DATA EXTRACT>
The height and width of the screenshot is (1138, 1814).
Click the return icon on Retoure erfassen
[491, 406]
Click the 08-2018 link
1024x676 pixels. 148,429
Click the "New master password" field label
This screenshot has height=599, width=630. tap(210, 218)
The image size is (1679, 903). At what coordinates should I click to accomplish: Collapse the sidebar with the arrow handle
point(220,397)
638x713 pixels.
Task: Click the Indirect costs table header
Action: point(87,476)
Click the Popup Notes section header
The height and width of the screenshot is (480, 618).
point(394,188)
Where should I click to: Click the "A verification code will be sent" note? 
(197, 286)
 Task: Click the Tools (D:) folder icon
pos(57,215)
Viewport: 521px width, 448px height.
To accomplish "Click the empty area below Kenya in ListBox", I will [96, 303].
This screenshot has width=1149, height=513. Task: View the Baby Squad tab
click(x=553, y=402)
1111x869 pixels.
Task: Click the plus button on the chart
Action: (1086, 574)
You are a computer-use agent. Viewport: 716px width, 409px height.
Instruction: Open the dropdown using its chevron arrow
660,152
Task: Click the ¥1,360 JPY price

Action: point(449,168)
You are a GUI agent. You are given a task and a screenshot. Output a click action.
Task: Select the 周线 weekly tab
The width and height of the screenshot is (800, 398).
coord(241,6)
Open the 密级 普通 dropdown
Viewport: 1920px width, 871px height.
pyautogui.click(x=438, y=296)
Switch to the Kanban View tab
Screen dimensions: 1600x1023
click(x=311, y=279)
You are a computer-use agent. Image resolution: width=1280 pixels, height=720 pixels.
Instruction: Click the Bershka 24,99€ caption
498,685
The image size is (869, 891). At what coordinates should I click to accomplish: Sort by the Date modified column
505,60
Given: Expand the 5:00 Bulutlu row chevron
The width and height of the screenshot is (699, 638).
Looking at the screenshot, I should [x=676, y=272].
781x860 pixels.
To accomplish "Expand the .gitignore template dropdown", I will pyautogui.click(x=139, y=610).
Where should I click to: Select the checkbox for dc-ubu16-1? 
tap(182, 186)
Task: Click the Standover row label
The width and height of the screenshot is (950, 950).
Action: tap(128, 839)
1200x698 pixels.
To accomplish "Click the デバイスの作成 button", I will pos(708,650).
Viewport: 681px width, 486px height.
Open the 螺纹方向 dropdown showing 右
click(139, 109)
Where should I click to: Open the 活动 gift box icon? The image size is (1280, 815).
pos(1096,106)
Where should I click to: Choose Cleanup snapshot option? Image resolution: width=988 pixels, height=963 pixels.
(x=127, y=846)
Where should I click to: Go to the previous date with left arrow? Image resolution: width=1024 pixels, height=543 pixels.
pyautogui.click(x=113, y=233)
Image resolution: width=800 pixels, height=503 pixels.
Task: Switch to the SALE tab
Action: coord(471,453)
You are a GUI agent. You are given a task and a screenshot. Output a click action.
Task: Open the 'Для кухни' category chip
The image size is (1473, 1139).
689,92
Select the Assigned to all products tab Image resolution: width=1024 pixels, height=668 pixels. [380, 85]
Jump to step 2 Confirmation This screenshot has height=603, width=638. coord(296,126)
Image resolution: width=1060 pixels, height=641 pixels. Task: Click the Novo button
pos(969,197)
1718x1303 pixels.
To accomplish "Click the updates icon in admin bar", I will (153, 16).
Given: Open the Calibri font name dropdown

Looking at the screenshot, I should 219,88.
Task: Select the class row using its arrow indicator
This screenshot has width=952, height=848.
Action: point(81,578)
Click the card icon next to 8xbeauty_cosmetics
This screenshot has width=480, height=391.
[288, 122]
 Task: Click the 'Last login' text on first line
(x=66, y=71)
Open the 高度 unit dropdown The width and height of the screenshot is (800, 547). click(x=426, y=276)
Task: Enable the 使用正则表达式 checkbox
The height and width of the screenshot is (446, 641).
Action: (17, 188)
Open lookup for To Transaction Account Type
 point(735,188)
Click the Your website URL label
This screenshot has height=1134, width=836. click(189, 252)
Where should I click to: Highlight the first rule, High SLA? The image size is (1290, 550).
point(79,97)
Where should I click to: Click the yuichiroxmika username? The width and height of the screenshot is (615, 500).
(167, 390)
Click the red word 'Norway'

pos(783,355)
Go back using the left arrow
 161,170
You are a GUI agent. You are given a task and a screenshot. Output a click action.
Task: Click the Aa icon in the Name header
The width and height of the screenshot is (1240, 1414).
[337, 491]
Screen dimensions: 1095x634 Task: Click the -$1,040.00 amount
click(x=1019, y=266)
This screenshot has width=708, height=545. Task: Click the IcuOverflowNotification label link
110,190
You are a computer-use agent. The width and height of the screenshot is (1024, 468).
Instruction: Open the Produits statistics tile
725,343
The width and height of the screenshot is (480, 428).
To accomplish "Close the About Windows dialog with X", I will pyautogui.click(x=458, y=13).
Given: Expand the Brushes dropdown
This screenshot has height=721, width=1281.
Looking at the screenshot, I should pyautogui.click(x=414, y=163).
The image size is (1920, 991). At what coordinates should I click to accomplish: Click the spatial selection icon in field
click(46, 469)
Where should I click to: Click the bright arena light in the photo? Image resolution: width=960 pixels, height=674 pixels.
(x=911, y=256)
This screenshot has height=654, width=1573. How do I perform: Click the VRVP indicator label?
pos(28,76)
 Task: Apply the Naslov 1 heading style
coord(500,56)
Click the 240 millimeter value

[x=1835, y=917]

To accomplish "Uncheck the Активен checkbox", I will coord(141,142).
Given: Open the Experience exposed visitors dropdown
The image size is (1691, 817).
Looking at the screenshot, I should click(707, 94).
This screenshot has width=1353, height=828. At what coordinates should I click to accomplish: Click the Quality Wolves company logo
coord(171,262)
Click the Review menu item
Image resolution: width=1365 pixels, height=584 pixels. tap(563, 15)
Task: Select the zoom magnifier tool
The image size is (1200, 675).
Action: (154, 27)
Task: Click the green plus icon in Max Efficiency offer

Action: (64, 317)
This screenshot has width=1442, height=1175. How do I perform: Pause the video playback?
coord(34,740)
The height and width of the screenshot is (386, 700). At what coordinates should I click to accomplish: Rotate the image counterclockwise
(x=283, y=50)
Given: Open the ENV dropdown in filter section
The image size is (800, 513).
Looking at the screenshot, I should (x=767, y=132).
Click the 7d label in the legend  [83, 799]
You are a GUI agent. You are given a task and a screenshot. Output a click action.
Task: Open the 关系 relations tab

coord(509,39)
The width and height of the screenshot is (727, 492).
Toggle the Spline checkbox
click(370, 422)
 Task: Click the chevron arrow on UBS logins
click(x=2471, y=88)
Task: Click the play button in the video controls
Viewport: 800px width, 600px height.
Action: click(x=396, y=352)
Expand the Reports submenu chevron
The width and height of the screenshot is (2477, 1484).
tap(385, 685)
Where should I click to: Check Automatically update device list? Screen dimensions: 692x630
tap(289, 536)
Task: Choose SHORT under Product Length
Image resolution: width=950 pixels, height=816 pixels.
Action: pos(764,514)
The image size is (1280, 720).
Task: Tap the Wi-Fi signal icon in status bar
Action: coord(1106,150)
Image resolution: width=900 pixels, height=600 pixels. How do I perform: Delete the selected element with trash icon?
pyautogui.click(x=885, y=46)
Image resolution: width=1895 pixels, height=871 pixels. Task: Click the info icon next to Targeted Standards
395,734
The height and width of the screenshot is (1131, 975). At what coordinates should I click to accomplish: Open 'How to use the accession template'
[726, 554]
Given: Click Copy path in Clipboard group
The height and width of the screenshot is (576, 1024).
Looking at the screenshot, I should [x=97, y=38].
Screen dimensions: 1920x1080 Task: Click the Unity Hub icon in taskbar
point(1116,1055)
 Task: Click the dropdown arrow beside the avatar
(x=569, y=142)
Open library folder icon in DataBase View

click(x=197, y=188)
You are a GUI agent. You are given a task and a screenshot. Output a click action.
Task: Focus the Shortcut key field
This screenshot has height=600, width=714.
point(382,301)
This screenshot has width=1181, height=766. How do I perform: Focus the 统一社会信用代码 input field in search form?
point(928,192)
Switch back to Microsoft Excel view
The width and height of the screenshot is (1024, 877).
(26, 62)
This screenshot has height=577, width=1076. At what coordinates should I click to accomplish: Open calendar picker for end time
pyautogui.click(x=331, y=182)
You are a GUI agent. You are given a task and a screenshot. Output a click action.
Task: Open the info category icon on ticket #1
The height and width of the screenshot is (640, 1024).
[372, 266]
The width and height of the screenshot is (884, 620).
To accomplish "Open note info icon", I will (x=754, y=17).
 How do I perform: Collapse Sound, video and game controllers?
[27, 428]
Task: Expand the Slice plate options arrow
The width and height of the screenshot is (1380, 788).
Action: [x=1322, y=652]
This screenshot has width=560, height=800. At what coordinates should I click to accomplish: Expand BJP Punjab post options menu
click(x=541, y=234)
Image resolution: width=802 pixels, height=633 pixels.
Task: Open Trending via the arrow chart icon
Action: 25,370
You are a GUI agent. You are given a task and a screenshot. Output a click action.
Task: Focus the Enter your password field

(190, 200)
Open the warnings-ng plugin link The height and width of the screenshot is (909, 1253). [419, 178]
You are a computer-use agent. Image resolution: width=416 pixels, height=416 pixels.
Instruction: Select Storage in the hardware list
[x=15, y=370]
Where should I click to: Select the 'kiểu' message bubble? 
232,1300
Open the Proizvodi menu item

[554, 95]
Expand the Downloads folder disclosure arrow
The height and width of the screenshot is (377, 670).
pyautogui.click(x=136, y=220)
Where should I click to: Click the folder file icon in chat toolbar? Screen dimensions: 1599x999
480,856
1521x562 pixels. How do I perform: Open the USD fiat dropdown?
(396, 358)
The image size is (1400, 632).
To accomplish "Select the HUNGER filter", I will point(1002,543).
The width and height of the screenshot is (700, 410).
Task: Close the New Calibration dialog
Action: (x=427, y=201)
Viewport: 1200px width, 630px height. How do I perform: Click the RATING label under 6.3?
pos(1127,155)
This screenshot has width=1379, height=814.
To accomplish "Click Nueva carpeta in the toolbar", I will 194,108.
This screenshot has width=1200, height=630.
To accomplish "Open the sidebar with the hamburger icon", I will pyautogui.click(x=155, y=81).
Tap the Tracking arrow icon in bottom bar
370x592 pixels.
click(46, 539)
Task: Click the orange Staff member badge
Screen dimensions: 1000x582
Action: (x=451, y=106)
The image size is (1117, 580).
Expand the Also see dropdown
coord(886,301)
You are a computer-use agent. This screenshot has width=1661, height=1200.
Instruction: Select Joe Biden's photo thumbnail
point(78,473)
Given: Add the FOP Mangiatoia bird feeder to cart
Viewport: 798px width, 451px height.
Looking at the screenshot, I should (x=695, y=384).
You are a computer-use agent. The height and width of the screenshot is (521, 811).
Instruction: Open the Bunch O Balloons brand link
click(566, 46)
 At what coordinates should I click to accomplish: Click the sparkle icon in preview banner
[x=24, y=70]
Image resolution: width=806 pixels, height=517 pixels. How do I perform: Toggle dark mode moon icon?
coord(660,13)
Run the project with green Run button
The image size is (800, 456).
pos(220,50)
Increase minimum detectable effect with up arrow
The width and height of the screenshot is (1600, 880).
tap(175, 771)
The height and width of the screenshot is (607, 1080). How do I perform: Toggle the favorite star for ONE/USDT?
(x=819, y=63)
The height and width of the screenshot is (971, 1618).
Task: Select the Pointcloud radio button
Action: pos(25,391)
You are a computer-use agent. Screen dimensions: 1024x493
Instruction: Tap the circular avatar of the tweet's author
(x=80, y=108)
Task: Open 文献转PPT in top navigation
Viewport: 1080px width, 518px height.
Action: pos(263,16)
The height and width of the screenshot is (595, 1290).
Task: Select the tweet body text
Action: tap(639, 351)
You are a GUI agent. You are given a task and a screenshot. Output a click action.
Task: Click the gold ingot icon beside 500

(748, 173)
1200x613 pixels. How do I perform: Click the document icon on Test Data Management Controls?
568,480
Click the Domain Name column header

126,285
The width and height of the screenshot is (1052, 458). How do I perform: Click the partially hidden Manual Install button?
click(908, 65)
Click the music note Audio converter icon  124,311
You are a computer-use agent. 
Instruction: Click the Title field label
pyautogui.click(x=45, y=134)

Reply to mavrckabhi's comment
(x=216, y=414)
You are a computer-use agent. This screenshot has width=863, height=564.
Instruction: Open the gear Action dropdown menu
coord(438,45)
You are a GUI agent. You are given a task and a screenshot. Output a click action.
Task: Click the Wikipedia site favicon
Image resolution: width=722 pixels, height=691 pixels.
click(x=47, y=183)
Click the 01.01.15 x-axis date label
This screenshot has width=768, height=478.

TASK OBJECTIVE>
Which lines above include the word "category"? Show each one.

RESULT OF THE TASK>
Task: Open the 'Для кухни' category chip
Task: Open the info category icon on ticket #1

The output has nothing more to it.